Thus, math word problems present unique challenges for children who are ELs at risk of MD, such as acquiring the formal mathematical linguistic register and lack of exposure to discussions, which develop higher order thinking skills (Janzen, 2008). Linguistic complexity of word problems, which pose reading comprehension challenges, is one important factor that presents more difficulty for ELs when compared with their English-proficient peers with comparable math ability (Martiniello, 2008). Developing appropriate intervention for EL students at risk of MD may provide valuable support to prevent potential academic failure (Gersten, Jordan, & Flojo, 2005; Griffin, 2007).
The purpose of the present study was to test whether an intervention directed at helping EL students at risk of MD effectively focus on key information within word problems improves solution accuracy. Paraphrasing information has been identified an effective strategy to improve problem-solving accuracy (e.g., Moran, Swanson, Gerber, & Fung, 2014; Swanson, Moran, Lussier, & Fung, 2014). For example, Moran et al. (2014) examined the effect of a paraphrasing intervention for third-grade students at risk of MD. Students were randomly assigned to one of four paraphrasing conditions: restate, relevant, complete, or control. The restate condition involved students paraphrasing and rewriting the question in their own words. The relevant condition taught students to paraphrase all relevant information, including the question and numbers necessary to solve. The complete condition directed students to paraphrase the question and separate relevant and irrelevant information. Results indicated that students in the relevant and complete conditions improved on measures of word problem-solving accuracy when compared with the students in the restate and control conditions. Although group design studies, such as Moran et al. have identified paraphrase training as effective for children with MD, its effectiveness for children who are ELs at risk of MD is unknown.
The purpose of this study was to investigate the effectiveness of paraphrasing word problem-solving intervention for third-grade EL students who are at risk of MD. The following research questions were considered:
Method
Setting and Participants
Nine third-grade EL students at risk of MD participated in this study. The children were selected from four classrooms from an elementary (K–8) school in southern California. The school’s population consisted of 700 students (73% Hispanic, 11% Black/African American, 9% White [non-Hispanic], 2% Asian, and 5% Other [two or more races]). Thirty-four percent of these students were ELs. In addition, 65% of the school’s population qualified for free or reduced lunch prices.

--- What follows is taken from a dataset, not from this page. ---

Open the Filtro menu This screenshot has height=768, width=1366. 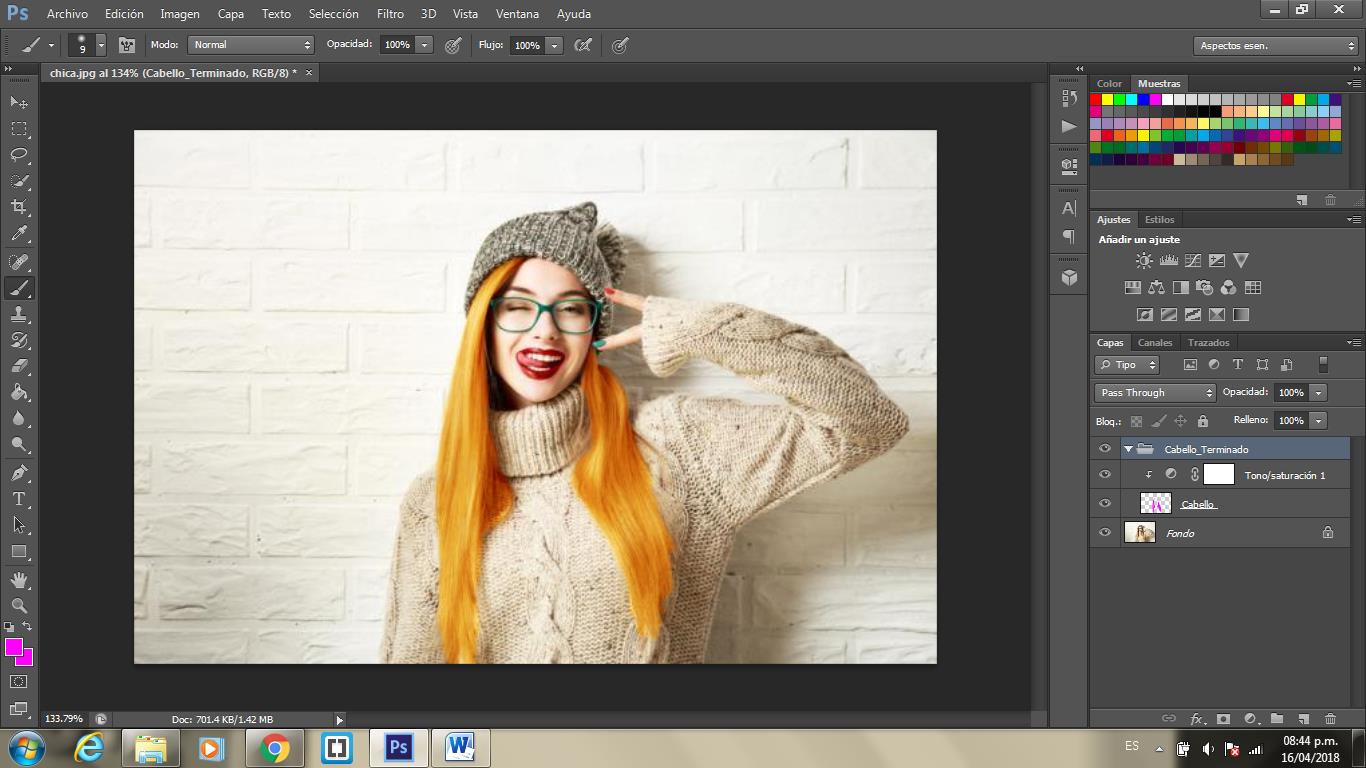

Although controversy exists over the definition of MD, the growing consensus among researchers has indicated that a cutoff score on achievement is more appropriate to determine risk rather than a discrepancy between achievement and IQ (e.g., Fletcher et al., 1989). For the purposes of this study, children were identified as at risk of MD based on the following considerations: (a) teacher recommendation for intervention based on students receiving general math instruction for at least 2 years, (b) students who continued to experience difficulties solving word problems in the general education classroom, and (c) students performed at or below the 25th percentile on a norm-referenced math test, Test of Math Ability–2 (TOMA-2; Brown, Cronin, & McEntire, 1994). Students already receiving special education services were not included in the study.

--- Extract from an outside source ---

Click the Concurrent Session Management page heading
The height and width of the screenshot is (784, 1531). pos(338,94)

EL status was determined by the presence of the California English Language Development Test (CELDT) score. The CELDT is an assessment used to determine and monitor the progress of children who are limited English proficient on listening, speaking, and writing in English. Table 1 provides descriptive and school-related information for the participating students.
Demographic and School-Related Data.
Note. CELDT = California English Language Development; TOMA = Test of Math Ability (Problem-Solving subtest); DRA = Developmental Reading Assessment; F = female; Beg = beginning; M = male; EI = early intermediate; Int = intermediate.
General Procedures
Two graduate students administered the intervention utilizing an instructional protocol. This study was conducted in small groups (three students) in the general classroom setting for 21 sessions over an 8-week period. Each intervention session averaged 30 min and was a supplementary intervention to the general education math curriculum students received (50 min/day). Two follow-up sessions were conducted following the conclusion of the study.
In this study, word problems were modified from the classroom text (EngageNY; Expeditionary Learning, 2013). Word problems in the intervention included one- and two-step addition and subtraction word problems with the following elements: (a) a question, (b) relevant information and numbers required to solve the problem, and (c) irrelevant information or numbers. The following example illustrates the components of a one-step word problem: David has 52 baseball cards. (relevant information) David gave 19 baseball cards to Nick. (relevant information) David also collects football cards. (irrelevant information) How many baseball cards does David have left? (question)
Experimental Design
A changing criterion, multiple baseline across subjects design was utilized to evaluate the effects of a paraphrasing intervention on the word problem-solving performance of nine EL students at risk of MD (Kennedy, 2005). Because the difficulties in problem solution across sessions (number of irrelevant sentences and number of steps) systematically increased, a changing criterion component was implemented within the multiple baseline phases. The word problems for this study were selected and modified from classroom text (EngageNY; Expeditionary Learning, 2013). Seventy problems were selected and then randomly assigned to sessions. Students were placed in three groups of three students. To control for possible classroom teacher effects, students from each of the four classrooms were randomly assigned to small groups. That is, no small group consisted of students from one classroom teacher. The first group received baseline measures for three sessions; Group 2, baseline measures for five sessions; and Group 3, baseline measures for seven sessions. Each baseline and treatment measure consisted of 10 one- and two-step addition and subtraction word problems.
Baseline phase
For the baseline sessions, preinstructional performance of word problem solving that each student could accurately solve without assistance was established.
Intervention phase
For the intervention sessions, problem-solving instruction directed students to apply a paraphrasing strategy to word problems (to be discussed). Each intervention session presented seven word problems in total—one word problem with explicit instruction, one word problem to solve with teacher assistance, and five word problems to be solved independently.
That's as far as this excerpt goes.